Salah satu pihak menyuarakan pentingnya mempertahankan kebebasan navigasi di perairan Laut China Selatan atau dalam wilayah yang lebih luas, yakni Indo-Pasifik. Di sisi lain, pihak yang berseberangan mengingatkan bahwa patroli oleh kekuatan asing merupakan bentuk provokasi yang bukan tak mungkin berujung pada konflik bersenjata.
Salah satu pihak tengah berusaha mempertahankan status quo, menjaga agar dirinya tetap memiliki pengaruh besar di kawasan. Pada saat yang sama, pihak yang berseberangan menantangnya serta memamerkan kekuatan ekonomi dan militernya.

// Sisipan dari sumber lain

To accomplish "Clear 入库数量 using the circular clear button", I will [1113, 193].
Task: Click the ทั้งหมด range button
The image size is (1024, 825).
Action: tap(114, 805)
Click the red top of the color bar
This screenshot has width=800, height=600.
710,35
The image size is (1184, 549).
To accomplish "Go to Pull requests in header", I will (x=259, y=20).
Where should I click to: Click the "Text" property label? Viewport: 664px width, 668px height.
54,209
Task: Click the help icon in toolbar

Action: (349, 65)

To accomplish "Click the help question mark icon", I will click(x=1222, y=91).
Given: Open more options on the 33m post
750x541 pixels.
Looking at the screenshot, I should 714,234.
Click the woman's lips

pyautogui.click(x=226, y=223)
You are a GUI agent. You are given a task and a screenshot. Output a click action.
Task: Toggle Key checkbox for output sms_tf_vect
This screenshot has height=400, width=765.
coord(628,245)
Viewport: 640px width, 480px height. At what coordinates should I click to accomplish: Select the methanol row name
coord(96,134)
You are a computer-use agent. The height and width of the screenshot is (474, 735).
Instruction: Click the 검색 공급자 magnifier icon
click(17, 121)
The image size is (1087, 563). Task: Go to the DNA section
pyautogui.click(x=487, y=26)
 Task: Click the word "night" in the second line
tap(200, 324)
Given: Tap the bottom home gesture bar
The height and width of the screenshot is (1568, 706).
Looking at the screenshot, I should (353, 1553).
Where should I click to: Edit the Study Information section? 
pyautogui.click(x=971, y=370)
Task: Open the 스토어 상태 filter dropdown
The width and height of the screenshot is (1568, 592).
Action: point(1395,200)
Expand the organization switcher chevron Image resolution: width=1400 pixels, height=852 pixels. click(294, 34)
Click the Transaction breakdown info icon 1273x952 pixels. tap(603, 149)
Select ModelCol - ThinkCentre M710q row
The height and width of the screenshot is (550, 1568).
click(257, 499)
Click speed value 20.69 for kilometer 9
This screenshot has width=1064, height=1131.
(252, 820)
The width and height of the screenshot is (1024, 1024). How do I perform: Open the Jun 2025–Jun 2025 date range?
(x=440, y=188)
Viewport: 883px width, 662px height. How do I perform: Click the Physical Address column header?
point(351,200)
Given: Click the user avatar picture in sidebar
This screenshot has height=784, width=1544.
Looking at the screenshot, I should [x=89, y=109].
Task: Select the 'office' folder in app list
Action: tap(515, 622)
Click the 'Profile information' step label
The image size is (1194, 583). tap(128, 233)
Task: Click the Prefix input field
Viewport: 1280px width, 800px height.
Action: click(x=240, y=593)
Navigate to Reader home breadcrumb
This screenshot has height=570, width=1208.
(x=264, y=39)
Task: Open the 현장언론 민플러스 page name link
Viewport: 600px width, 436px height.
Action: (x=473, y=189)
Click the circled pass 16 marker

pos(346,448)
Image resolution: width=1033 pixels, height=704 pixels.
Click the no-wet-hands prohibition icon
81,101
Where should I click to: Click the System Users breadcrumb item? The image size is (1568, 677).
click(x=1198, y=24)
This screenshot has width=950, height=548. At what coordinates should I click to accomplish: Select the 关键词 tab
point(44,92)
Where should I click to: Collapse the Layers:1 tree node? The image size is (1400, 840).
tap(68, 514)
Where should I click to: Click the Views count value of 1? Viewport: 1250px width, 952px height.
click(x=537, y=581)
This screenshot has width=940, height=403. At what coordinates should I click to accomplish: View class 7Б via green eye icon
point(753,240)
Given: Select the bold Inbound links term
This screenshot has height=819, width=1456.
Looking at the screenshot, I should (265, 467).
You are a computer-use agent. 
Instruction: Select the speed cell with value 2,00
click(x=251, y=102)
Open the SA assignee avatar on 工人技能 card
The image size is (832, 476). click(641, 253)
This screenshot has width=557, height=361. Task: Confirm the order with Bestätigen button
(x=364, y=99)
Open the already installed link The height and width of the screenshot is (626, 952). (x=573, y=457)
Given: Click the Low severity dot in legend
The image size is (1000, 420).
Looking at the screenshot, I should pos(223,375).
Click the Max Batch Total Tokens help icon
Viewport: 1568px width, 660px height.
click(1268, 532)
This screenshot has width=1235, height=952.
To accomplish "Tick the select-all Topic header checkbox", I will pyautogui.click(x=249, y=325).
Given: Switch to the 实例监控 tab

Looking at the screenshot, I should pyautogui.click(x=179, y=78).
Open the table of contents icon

Dalam konteks demikianlah, kabar bahwa China menaikkan anggaran pertahanan pada Minggu (5/3/2023) harus dibaca. Dilaporkan AP, Beijing mengumumkan kenaikan anggaran pertahanan 7,2 persen, lebih tinggi ketimbang kenaikan 7,1 persen pada tahun lalu. Dengan demikian, sudah delapan tahun berturut-turut anggaran pertahanan China naik. Angka belanja pertahanan China pada 2023 pun mencapai 1,55 triliun yuan (224 miliar dollar AS). Kenaikan tersebut tak pelak akan dibaca sebagai bagian dari kampanye perebutan kekuasaan untuk mengubah status quo.
Tentu saja tak ada yang menghendaki perebutan kekuasaan akan berujung pada perang seperti terjadi pada abad silam. Akan tetapi, sejarah dunia memperlihatkan bahwa siklus perang-damai-perang-damai tampak tak terelakkan.
Dunia tidak bisa mengabaikan kemungkinan buruk tersebut. Seandainya konflik bersenjata pecah sebagai akibat perebutan kekuasaan yang tengah terjadi, medan laganya tentu sudah bukan lagi di Eropa, melainkan di Asia Pasifik, tidak jauh dari Indonesia.